“Namun ironisnya, faktanya dibeli oleh pemilik lama yang menggunakan baju baru,” kata Burhanudin.


Sementara itu, Wakil Ketua Pansus BLBI DPD RI, Sukiryanto mempertanyakan pembayaran bunga Obligasi Rekap jaman Presiden Susilo Bambang Yudhoyono (SBY).


Sebab faktanya, sampai tahun 2014, dana APBN yang dialokasikan untuk membayar bunga Obligasi Rekap pemerintah Ex BLBI sebesar kurang lebih Rp 930 Triliun.


Dan hingga tahun ini (2022), Menkeu RI masih menganggarkan dana APBN Rp 48 Triliunan untuk bunga Obligasi Rekap kepada bank-bank rekap atau para pemegang Obligasi Rekap yang membelinya di pasar sekunder.
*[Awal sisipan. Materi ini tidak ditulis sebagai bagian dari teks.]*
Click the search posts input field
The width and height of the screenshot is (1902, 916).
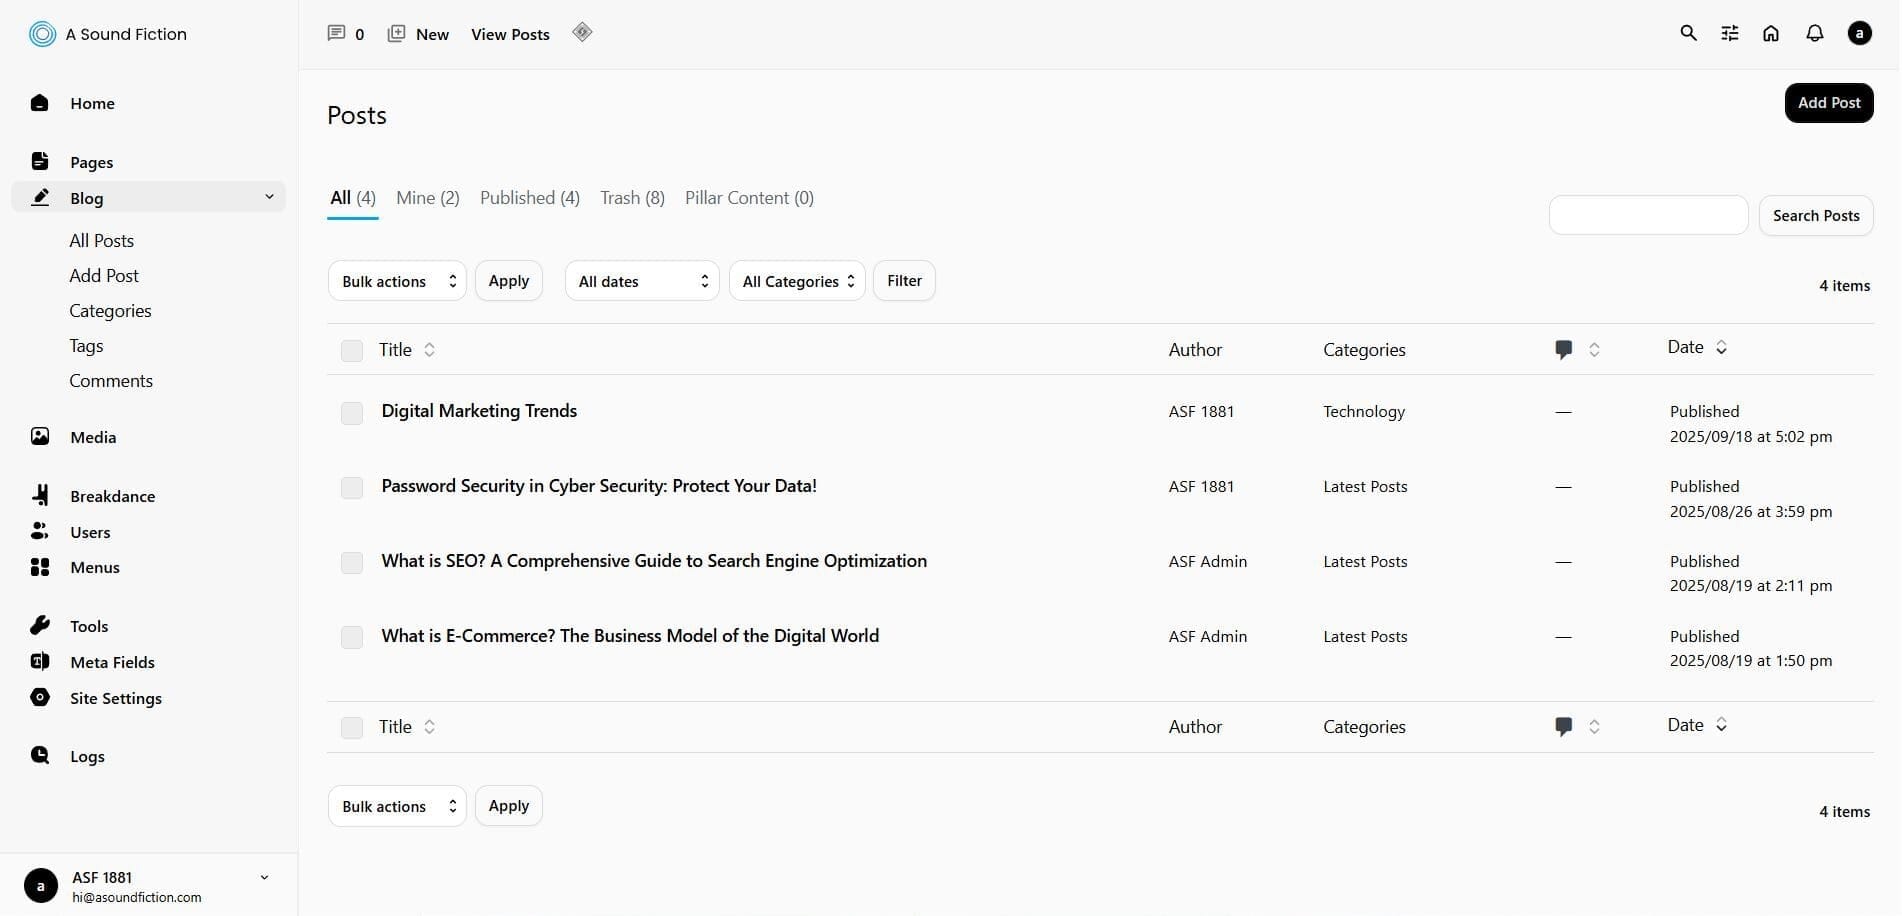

Mirisnya, pembayaran bunga obligasi rekap ini terus digelontorkan saat APBN mengalami defisit.


Di sisi lain subsidi untuk BBM, pangan, kesehatan, pendidikan yang dihapuskan atau dibatasi oleh pemangku kebijakan.


“Apakah mungkin kita melakukan moratorium pembayaran bunga rekap BLBI ini?” tanyanya.


Burhanudin Abdullah mengatakan, sebenarnya menginginkan adanya moratorium. Namun lingkungan waktunya tidak tepat.


Alasannya: Pertama, situasi global sangat sulit seperti yang terjadi inflasi di Amerika dan Eropa. Kedua, inflasi di dalam negeri juga meningkat dengan adanya kenaikan BBM, pangan, dan energi.


“Maka di saat kita melakukan moratorium kita akan dianggap default. Jadi terlihat akan aneh,” katanya.


Lebih lanjut, Bustami menjelaskan, jawaban Burhanudin ini akan menjadi bahan bagi Pansus untuk memanggil stakeholder terkait BLBI lainnya.


Sebelumnya, Pansus BLBI DPD RI sudah mengundang Anthony Salim, Budi dan Robert Hartono, serta Sjamsul Nursalim.


“Yang harus diketahui, kita bertindak berdasar temuan BPK dan bukti-bukti berikutnya bersama dengan undangan kita pada semua pihak yang tahu duduk persoalan BLBI dan obligasi rekap. Kita akan jalan terus, pantang mundur karena rakyat sedang susah, konglomerat hitam yang rugikan negara ribuan triliun ini harus kita hentikan dan mempertanggungjawabkan perbuatannya. Siapa pun itu sama di mata hukum,” pungkas Bustami.